TASK – Should the listing contain images, exclude them; give the rest again exactly.

SOURCE MATERIAL –
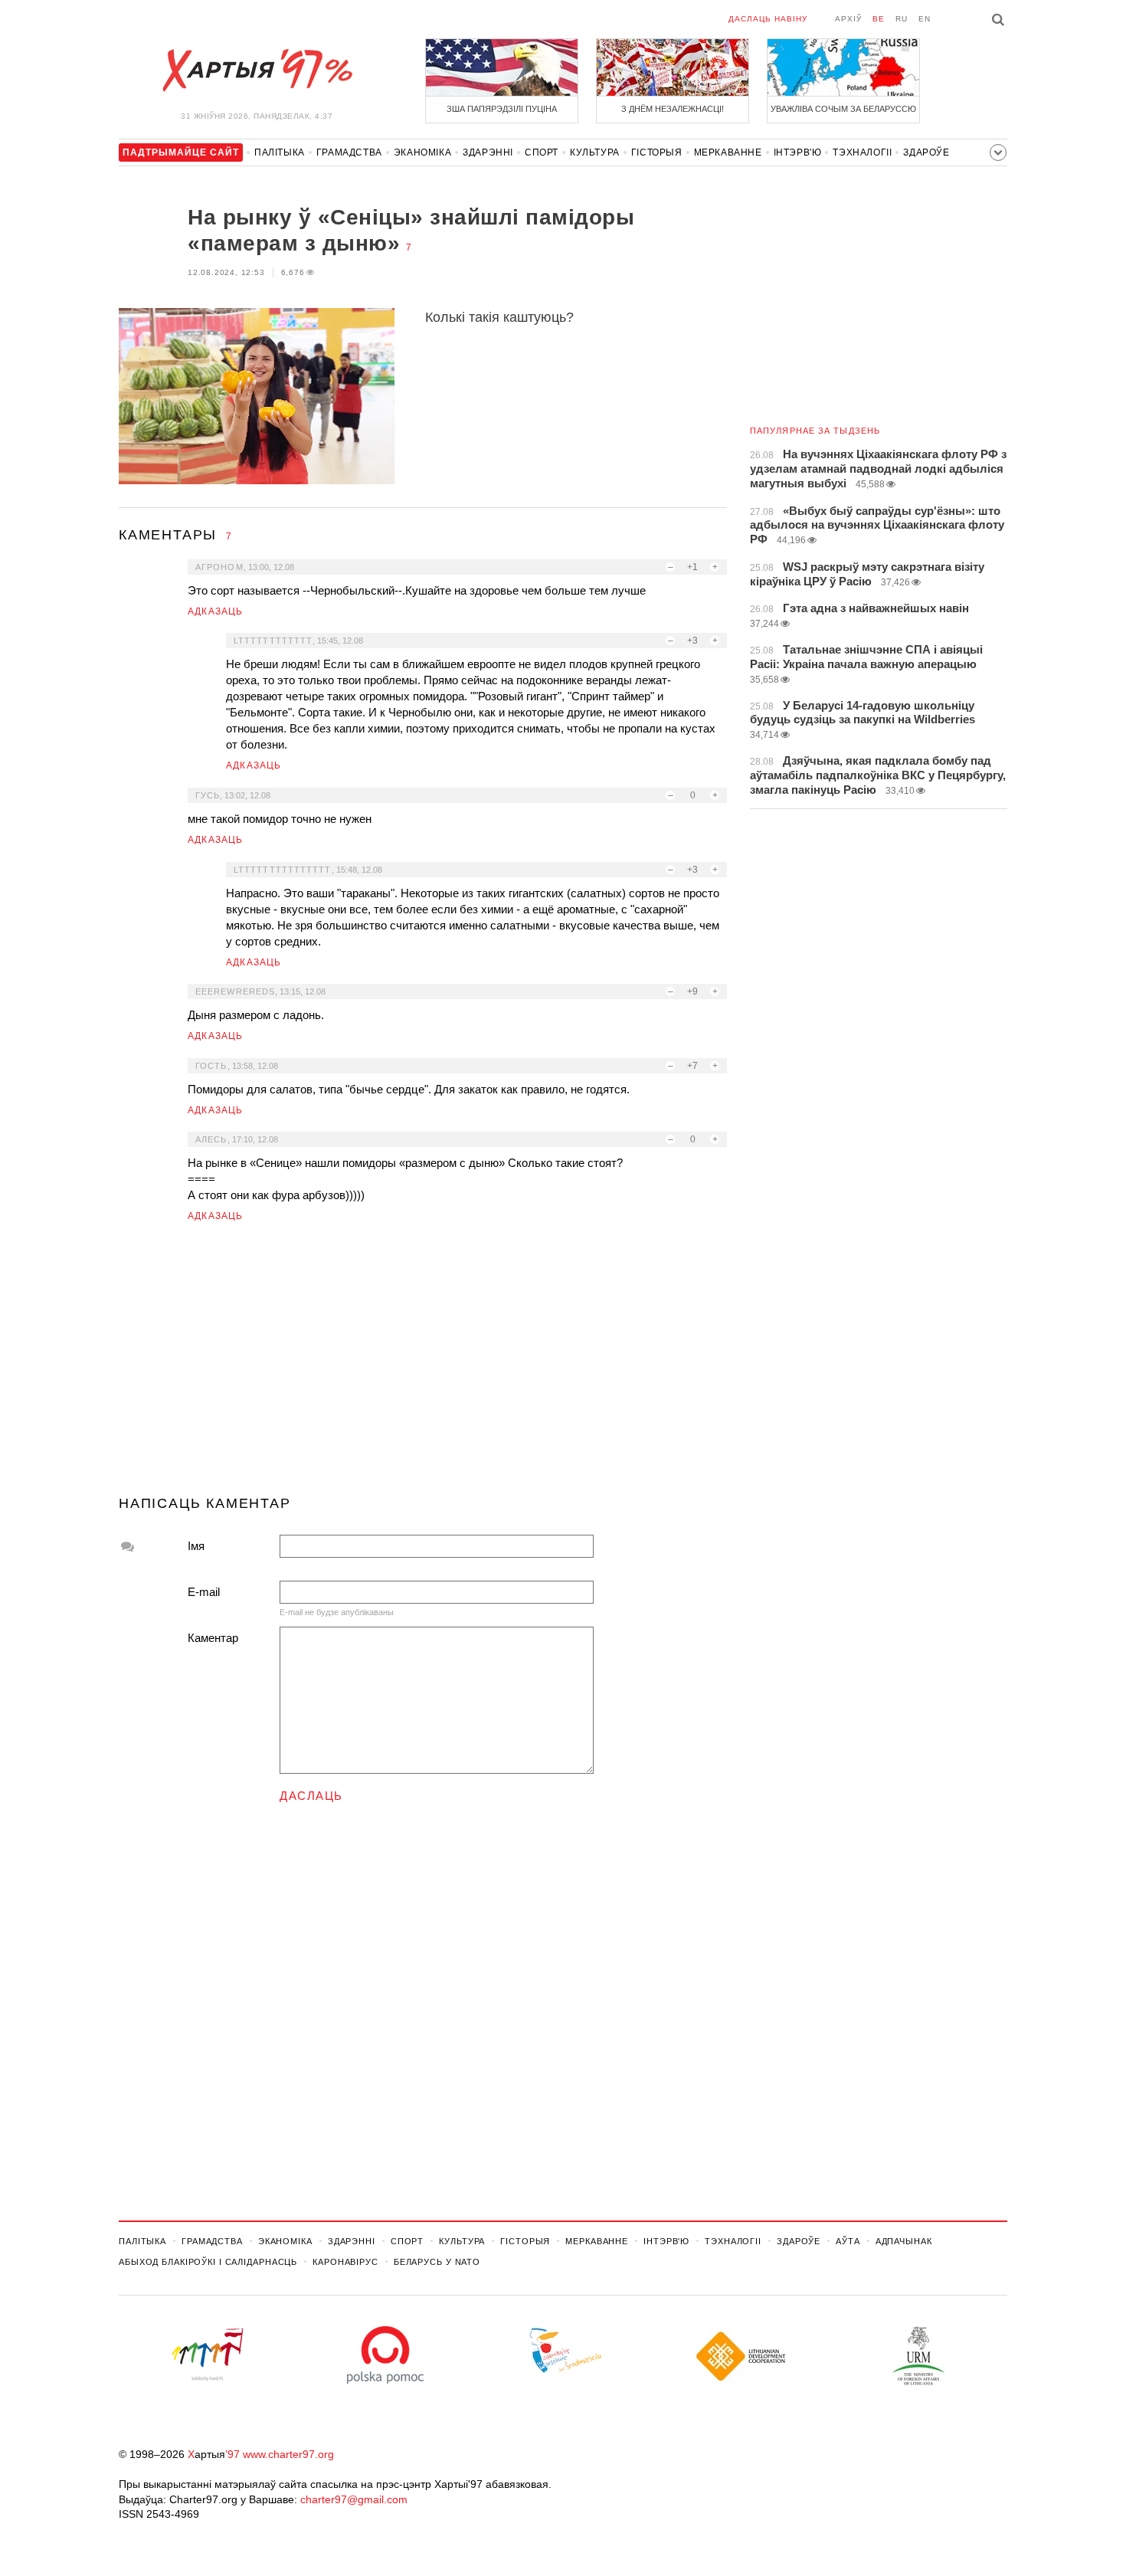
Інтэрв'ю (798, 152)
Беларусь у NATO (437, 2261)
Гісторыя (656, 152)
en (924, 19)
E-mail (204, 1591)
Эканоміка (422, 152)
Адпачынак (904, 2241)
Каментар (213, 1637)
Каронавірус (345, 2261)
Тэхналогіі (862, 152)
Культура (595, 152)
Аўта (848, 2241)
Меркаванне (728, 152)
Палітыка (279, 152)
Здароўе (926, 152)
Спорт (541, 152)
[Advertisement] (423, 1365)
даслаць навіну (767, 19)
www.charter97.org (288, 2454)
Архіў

ANSWER –
Інтэрв'ю (798, 152)
Беларусь у NATO (437, 2261)
Гісторыя (656, 152)
en (924, 19)
E-mail (204, 1591)
Эканоміка (422, 152)
Адпачынак (904, 2241)
Каментар (213, 1637)
Каронавірус (345, 2261)
Тэхналогіі (862, 152)
Культура (595, 152)
Аўта (848, 2241)
Меркаванне (728, 152)
Палітыка (279, 152)
Здароўе (926, 152)
Спорт (541, 152)
[Advertisement] (423, 1365)
даслаць навіну (767, 19)
www.charter97.org (288, 2454)
Архіў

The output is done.